Король под ножом Сансона: такое зрелище должно было вызвать в жизни самые смелые планы. Чего только ни замышлялось в таинственности этой ночи? Мрак благоприятствует заговорам. И вот Комитет общественной безопасности предписывает, чтоб освещены были все окна. Распоряжение это было обязательным. Но оно не исполнялось. Фасады остались темными. Только все-где, там и сям, виднелись за рамами огоньки от свечей, зажженных точно над покойником при чтении отходной. А o каких только заговорах ни доносилось тогда? Говорили об отряде в 800 чел., которые должны, по условному сигналу и на определенном пункте, собраться с целью похитить короля. Эта цифра, передававшаяся из уст в уста, росла – 800 превратились в 6.000, которым, как рассказывалось тогда, заплатили за возбуждение соболезнования в народе. Ведь этот народ в сущности добрый и легко поддается милосердию. Даже Сантерр, тот самый пивовар, который с толпой в 20.000 чел. вторгся в Тюльери 20 июня 1792 г., склонен был поверить этому.
В действительности делались лишь чисто ребяческие попытки, чтоб предотвратить цареубийство, «Breviare des dames parisiennes» напомнил торговкам центрального рынка о милостивом приеме, сделанном им королевой и королем за букет, который они как-то подносили ей: «Пусть же в будущий понедельник освободится Людовик!» Но торговки, эти ужасные кумушки, могли увезти короля из Версаля, но не взялись бы за похищение его с эшафота. На своей сходке они объявили, что не поддадутся разным россказням. они не выйдут даже на рынок, а останутся дома.
Было всего более уместно ожидать такой попытки от «врагов, взбешенных отчаянием», как выразился тот же Сантерр, которому предстояло принять на себя ответственность за столь тягостный день. Судя по его переписке с исполнительным комитетом, он бодрствовал и не спал ни минуты. Он осматривал посты по ночам, лично удостоверялся в нравственном состоянии секций, 48 парижских секций, ведавших дело подстрекательства низших классов к мятежам, и находил их вполне солидарными между собой. «20 тысяч разбойников Кобленца, – говорил он накануне 21 января, – не в состоянии произвести в Париже ни малейшего возмущения». Но увенчается ли успехом его уверенность, основанная на силах, какими он располагает? Пушки, расставленные на всех перекрестках, резервы во всех подходящих для них зданиях, непрерывная двойная изгородь на пути, по которому вот сейчас должен проследовать мрачный кортеж. Сто тридцать тысяч человек поставлены были на ноги ради одного человека, которого вели на смерть. Можно было делать вид, что все обстоит благополучно. Но это благополучие только поверхностное. На самом деле очень боялись чего-то.

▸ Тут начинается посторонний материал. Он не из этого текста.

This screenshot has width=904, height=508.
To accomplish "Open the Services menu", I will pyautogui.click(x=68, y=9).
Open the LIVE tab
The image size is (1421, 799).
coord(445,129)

Но что же делал тот, из-за которого мобилизовалась эта армия, в час предшествовавший роковой минуты казни? Он спал. Вчера, ложась в постель, он сказал Клери: «Клери, вы меня разбудите в пять часов!»
Как только пробило пять часов, Клери, предоставивший свое ложе аббату де-Фирмонт и расположившийся в кресле, поспешил зажечь огонь. Произведенный им шум пробудил короля. Последний отдернул свой занавес и спросил: «Разве пробило уже пять часов?»
– «Государь, пробило уже на многих часах, но не на стенных».
Король приподнялся на локте и тоном беззаботным, довольным проведенной ночью, сказал: «Я спал хорошо, мне это надо было. Вчерашний день утомил меня». Король тревожно спросил, где же аббат Эджеворт, который должен был принять от него последнее покаяние. Потом он встал. Во время своего туалета он сам вынул из кармана печать и положил ее в карман своего жилета, часы положил на камин, снял с пальца перстень, посмотрел на него несколько раз и присоединил в печати, переменил белье. И все это делал он так хладнокровно, что приставленные для надзора за ним муниципальные чиновники поражались его спокойствием, Из кармана он вынул свой бумажник, лорнетку, табакерку, а на камин положил кошелек. Туалет окончился. Блери мог пригласить исповедника.
Король готов был слушать мессу, но не было никого, кто бы мог совершить ее. Блери предложил свои услуги. Он хотел уже читать ответствие хора в молитвеннике на странице, которую укажет ему король… В то время, как аббат облачался, король сам устранил, как излишнюю роскошь, подушку, приготовленную для его коленопреклонения.